From fda63b8b579aff758ae92e7e1a65a5a480231c6b Mon Sep 17 00:00:00 2001
From: Robin Gloster <mail@glob.in>
Date: Mon, 22 Feb 2016 00:33:01 +0000
Subject: [PATCH] nixpkgs docs: stackprotector hardening

---
 doc/stdenv.xml | 16 ++++++++++++++++
 1 file changed, 16 insertions(+)

diff --git a/doc/stdenv.xml b/doc/stdenv.xml
index 0c2bb0339578..51a27dcdbc08 100644
--- a/doc/stdenv.xml
+++ b/doc/stdenv.xml
@@ -1342,6 +1342,22 @@ in the default system locations.</para>
 cc1plus: some warnings being treated as errors
     </programlisting></listitem>
   </varlistentry>
+
+  <varlistentry>
+    <term><varname>hardening_stackprotector</varname></term>
+    <listitem><para>Adds the <option>-fstack-protector-strong</option>
+    compiler options.

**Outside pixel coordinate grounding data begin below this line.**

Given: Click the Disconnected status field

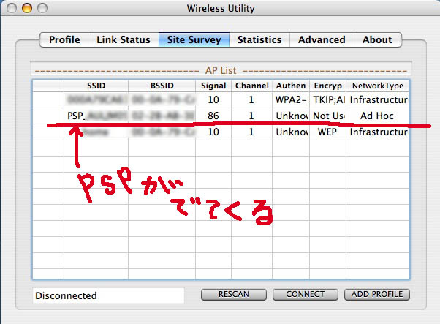Looking at the screenshot, I should tap(108, 295).
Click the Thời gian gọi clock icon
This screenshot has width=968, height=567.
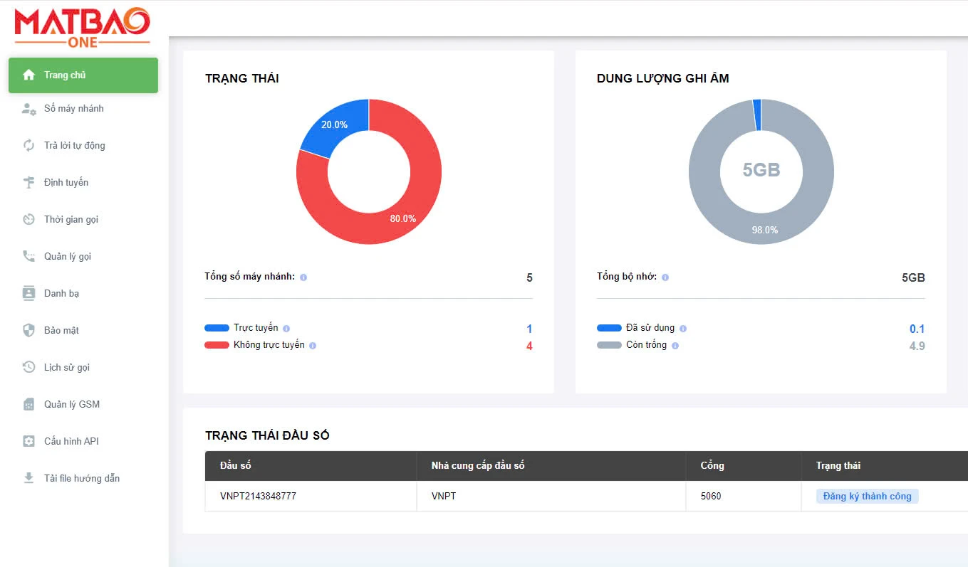(x=28, y=220)
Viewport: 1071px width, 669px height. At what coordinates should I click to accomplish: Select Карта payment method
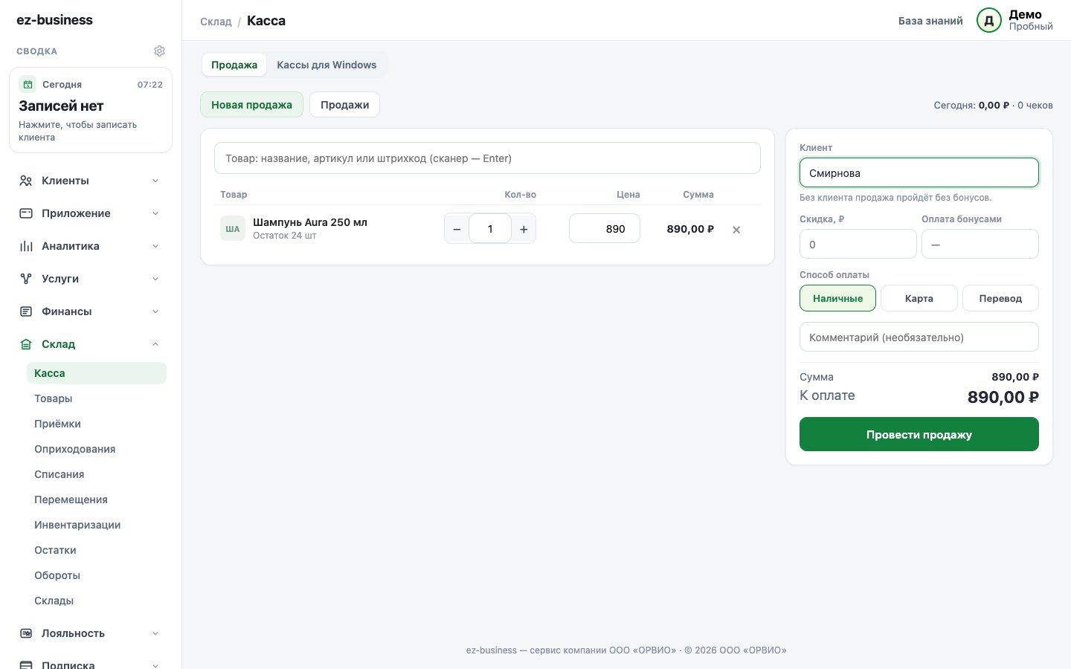click(919, 298)
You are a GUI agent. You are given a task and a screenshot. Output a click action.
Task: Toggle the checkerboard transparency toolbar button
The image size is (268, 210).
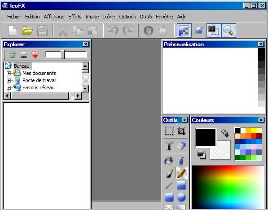184,31
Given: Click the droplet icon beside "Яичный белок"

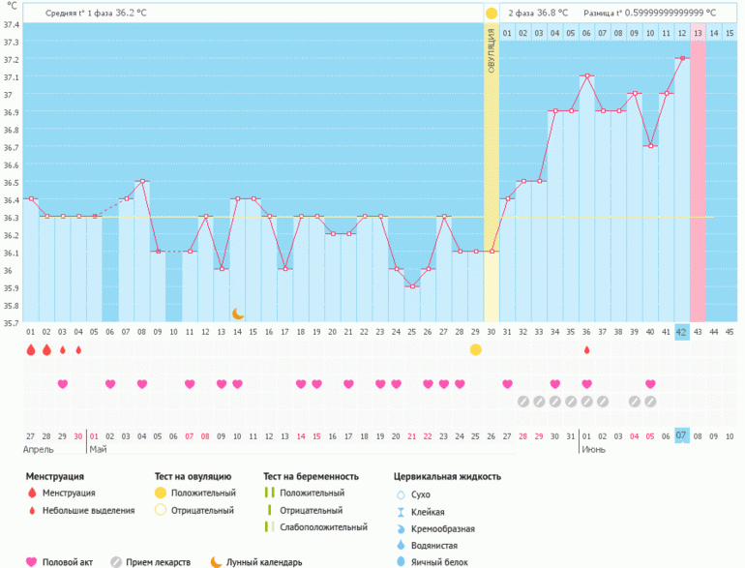Looking at the screenshot, I should click(x=401, y=561).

This adds safety checks against stack overwrites
+    rendering many potential code injection attacks into aborting situations.
+    In the best case this turns code injection vulnerabilities into denial
+    of service or into non-issues (depending on the application).</para>
+
+    <para>This needs to be turned off or fixed for errors similar to:</para>
+
+    <programlisting>
+bin/blib.a(bios_console.o): In function `bios_handle_cup':
+/tmp/nix-build-ipxe-20141124-5cbdc41.drv-0/ipxe-5cbdc41/src/arch/i386/firmware/pcbios/bios_console.c:86: undefined reference to `__stack_chk_fail'
+    </programlisting></listitem>
+  </varlistentry>
 </variablelist>
 </section>